Senado dos EUA mantém paralisação parcial do Departamento de Segurança Interna
Senadores exigem que os agentes não usem máscaras e que sejam necessárias ordens judiciais para revistar propriedades privadas.
O Senado dos Estados Unidos manteve esta sexta-feira a paralisação parcial do Departamento de Segurança Interna, ao rejeitar um projeto de lei para o seu financiamento.
A votação de esta sexta-feira foi a quinta desde o início da paralisação, em 14 de fevereiro, e ficou de novo aquém dos 60 votos necessários para a aprovação dos projetos de lei, com o resultado a saldar-se em 47 votos a favor, 37 contra e 16 abstenções.
Responsável por atrasos significativos em vários aeroportos do país, a paralisação está em curso após os senadores democratas terem recusado aprovar a lei de financiamento à agência sem mudanças em aspetos-chave da política migratória aplicada pela administração Trump.

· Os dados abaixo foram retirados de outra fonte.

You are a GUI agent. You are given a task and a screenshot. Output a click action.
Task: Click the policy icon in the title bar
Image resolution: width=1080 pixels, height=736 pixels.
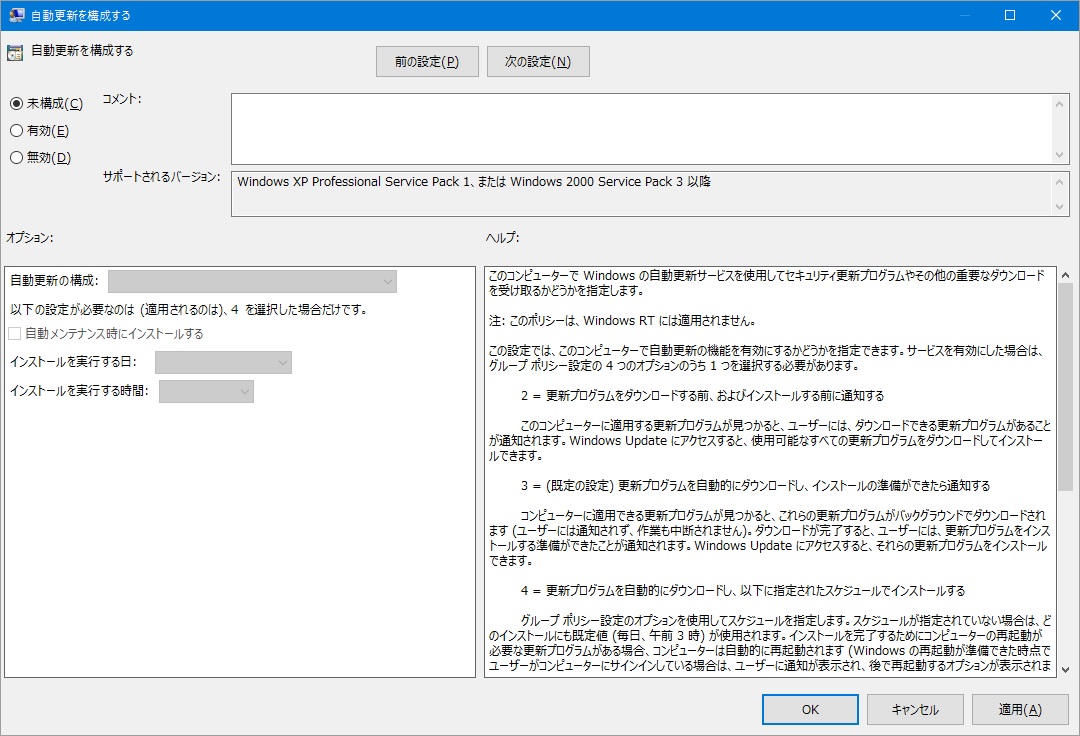point(17,15)

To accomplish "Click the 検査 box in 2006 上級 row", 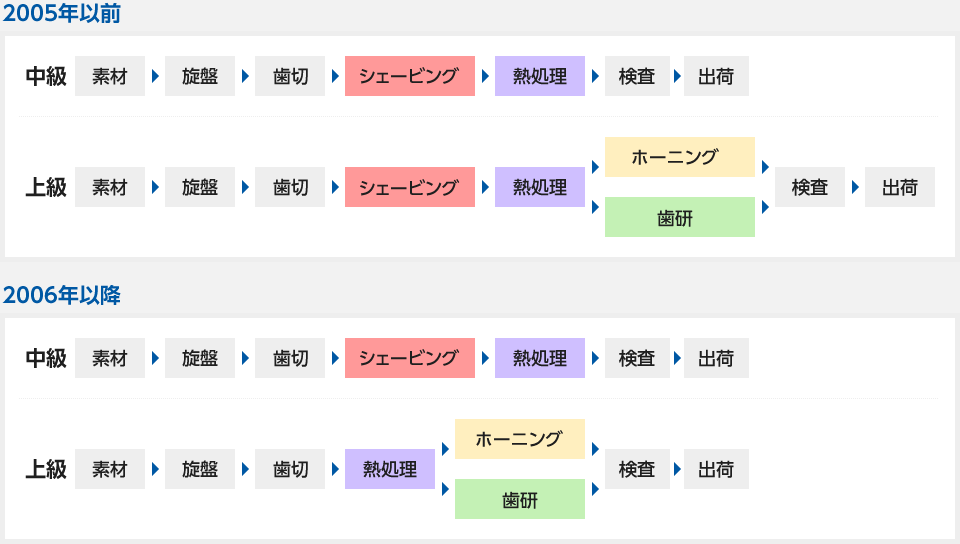I will click(637, 469).
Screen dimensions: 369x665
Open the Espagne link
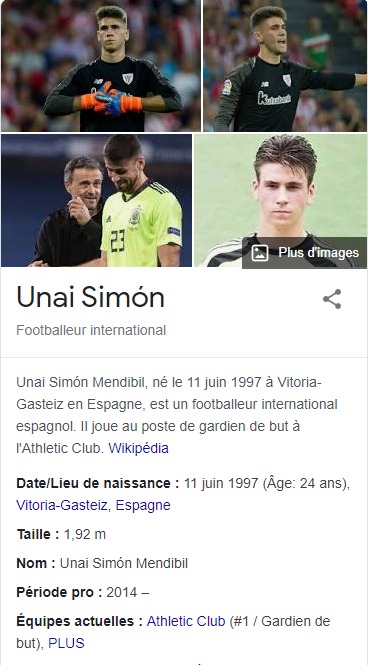143,505
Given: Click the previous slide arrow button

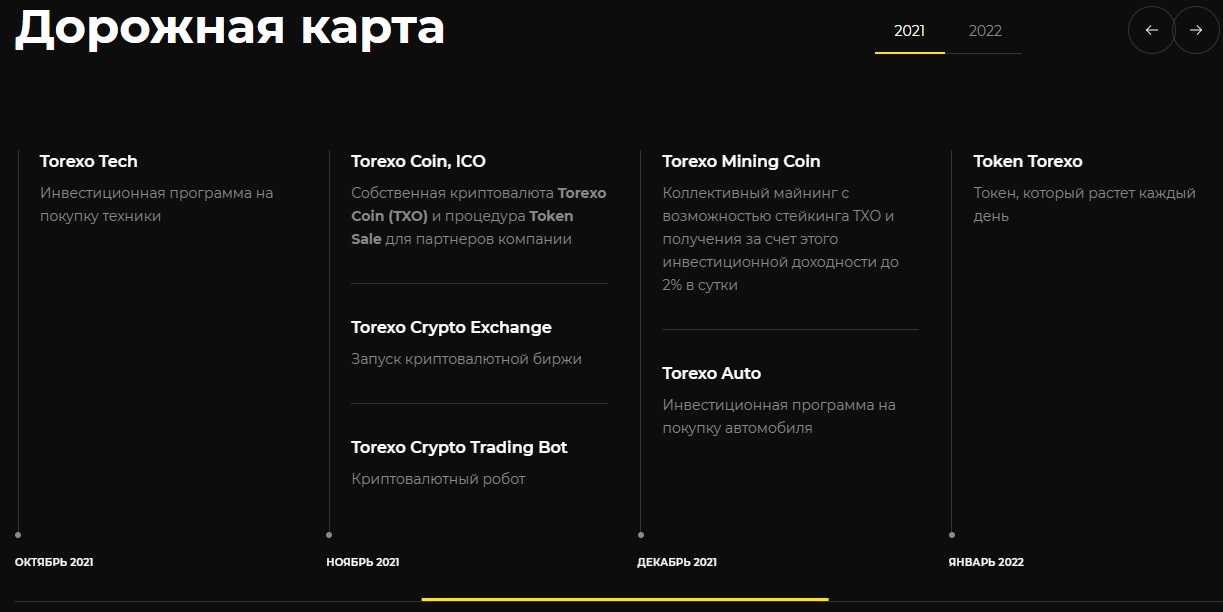Looking at the screenshot, I should click(1151, 30).
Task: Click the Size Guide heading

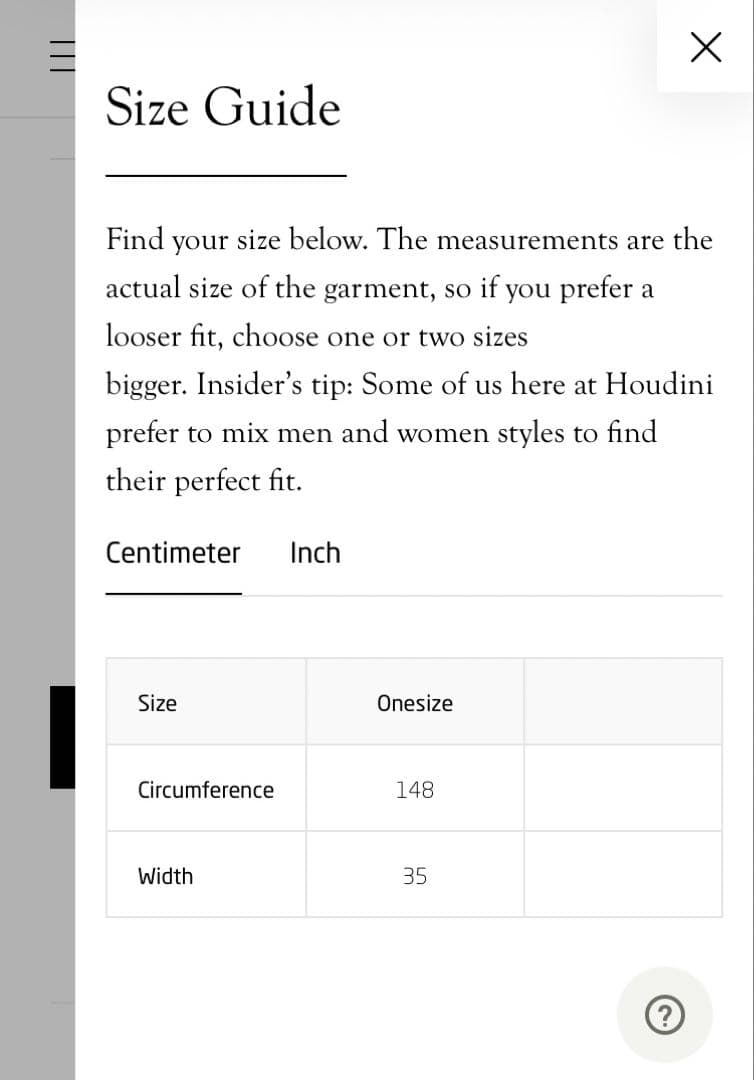Action: tap(223, 107)
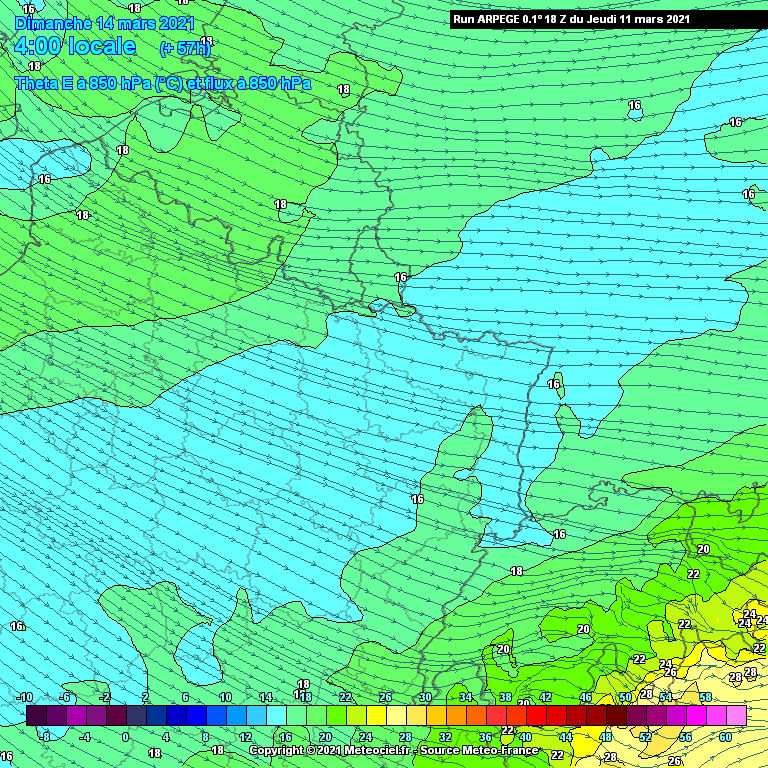Click the yellow legend swatch at 26
Viewport: 768px width, 768px height.
click(396, 715)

As mortes de dois cidadãos norte-americanos, Renée Macklin-Good e Alex Pretti, baleados por agentes federados durante os protestos em Minneapolis contra incursões recorrentes dos agentes do Serviço de Imigração e Alfândegas e da Alfândega e Proteção de Fronteiras dos EUA motivaram os democratas a exigir alterações nas operações conduzidas para a detenção de imigrantes.
Esses senadores exigem que os agentes não usem máscaras e que sejam necessárias ordens judiciais para revistar propriedades privadas.

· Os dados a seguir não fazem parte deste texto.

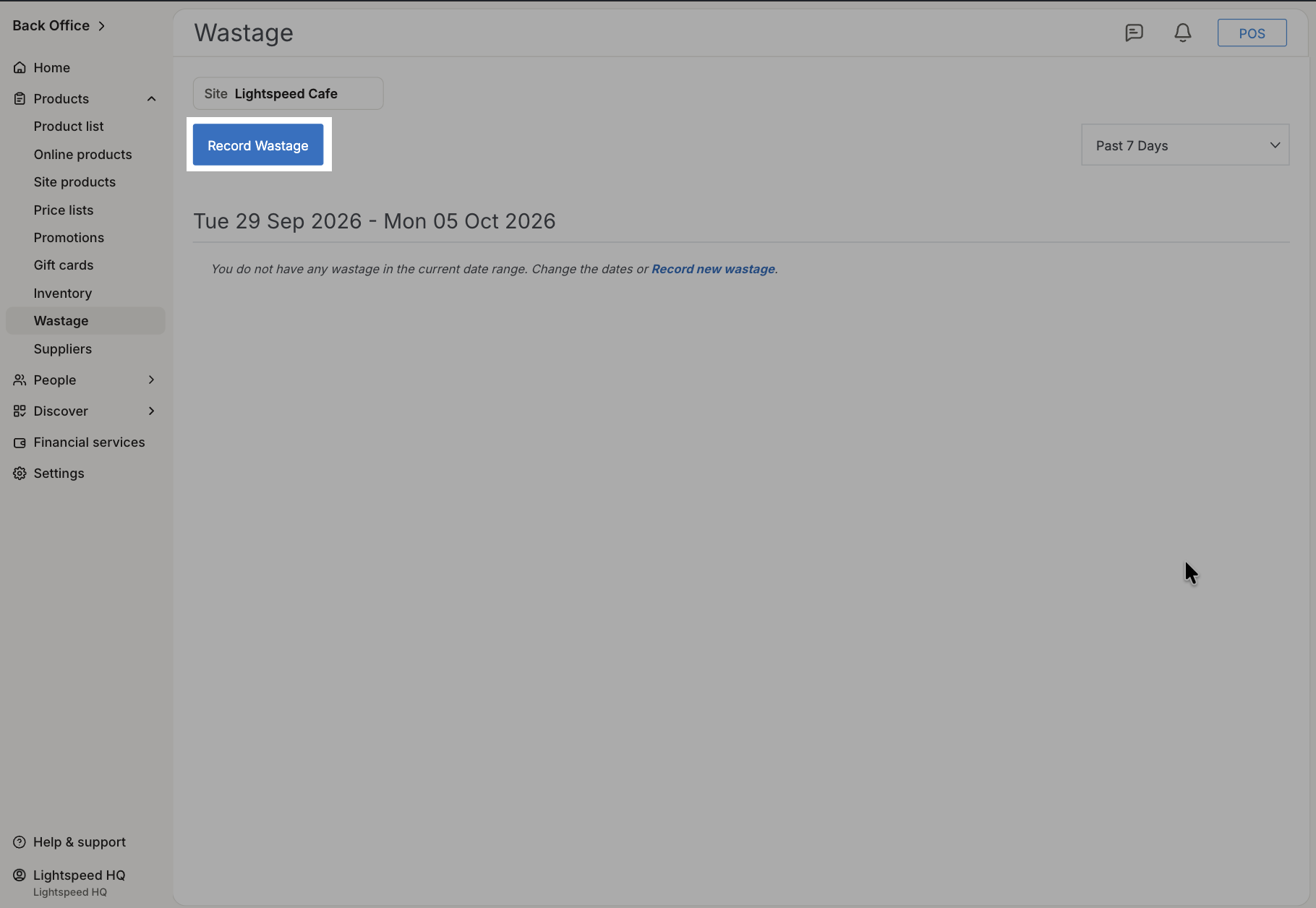Click the Help & support question icon
This screenshot has width=1316, height=908.
[x=20, y=841]
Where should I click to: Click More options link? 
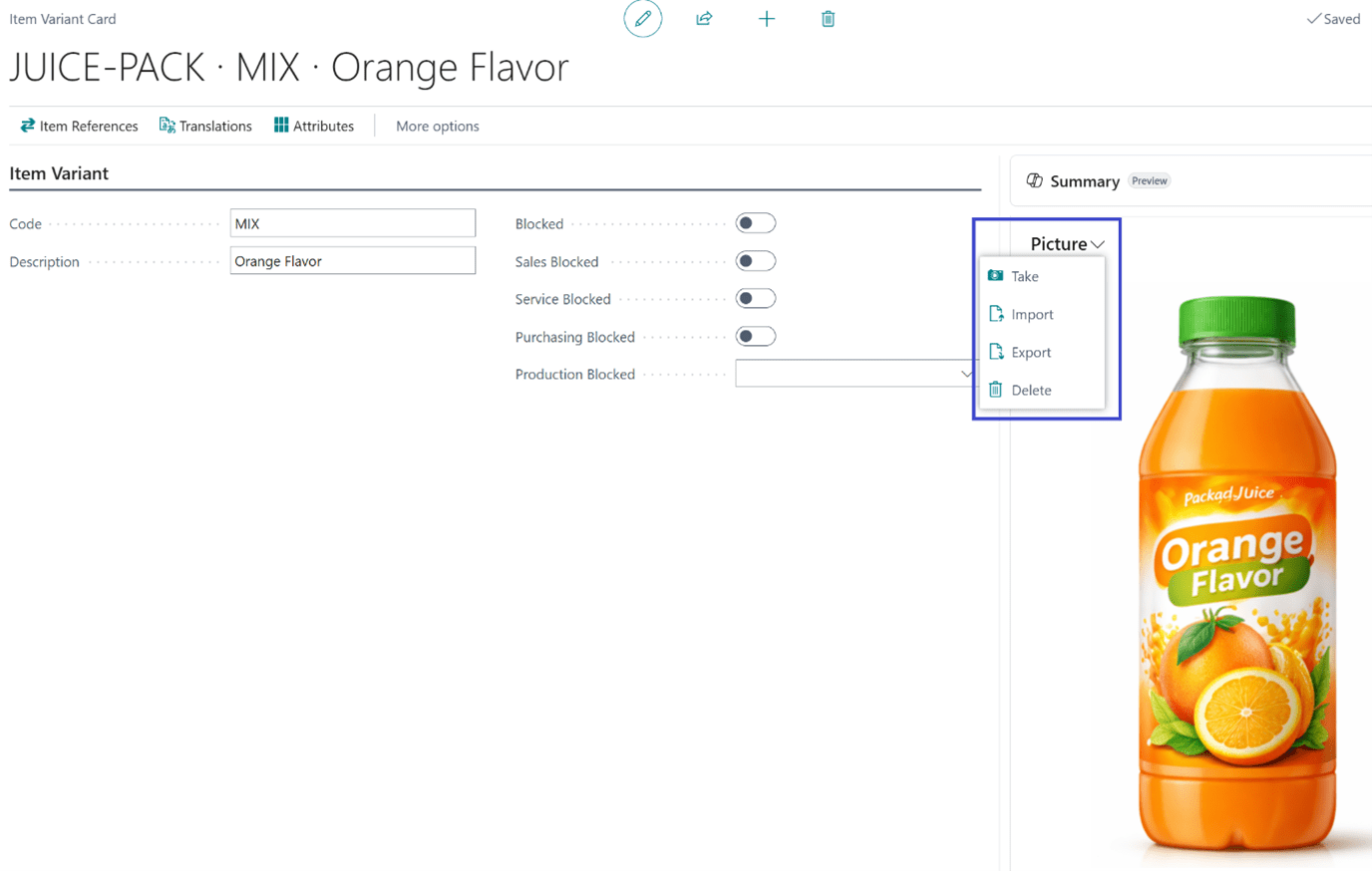pyautogui.click(x=437, y=126)
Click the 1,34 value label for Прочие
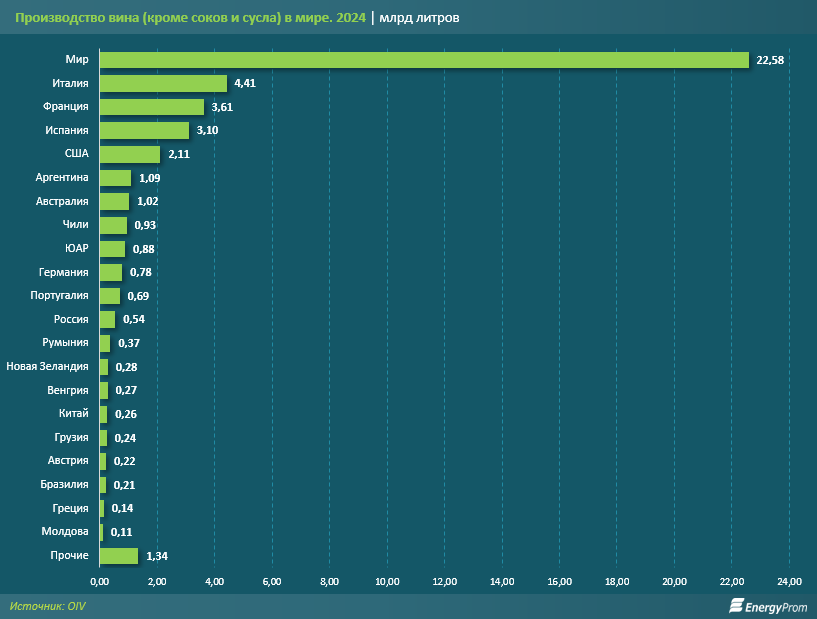This screenshot has height=619, width=817. pyautogui.click(x=157, y=556)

Embora o candidato a novo Secretário de Segurança Interna, Markwayne Mullin, tenha suavizado a posição sobre a política de imigração durante as suas audiências de confirmação no Senado, as negociações entre democratas e republicanos para reabrir o departamento mantêm-se num impasse.
O líder democrata no Senado, Chuck Schumer, afirmou esta sexta-feira , aliás, que as negociações sobre a aplicação das leis de imigração "ainda têm um longo caminho a percorrer" devido a "profundas divergências".
Fruto da paralisação parcial, muitos agentes da Administração para a Segurança dos Transportes, uma das agências do Departamento de Segurança Interna, deixaram de comparecer ao trabalho ou pediram demissão devido à perda de salário.
A circunstância desencadeou filas longas nos postos de segurança de grandes aeroportos dos Estados Unidos, como o de Atlanta, o JFK, em Nova Iorque, e o de Nova Orleães.
O Senado deve votar, no sábado, um projeto para o financiamento da Administração para a Segurança dos Transportes (TSA).
"O caos na TSA está a chegar a um ponto crítico. Precisamos de a reabrir o mais rapidamente possível", reconheceu esta sexta-feira o democrata Chuck Schumer.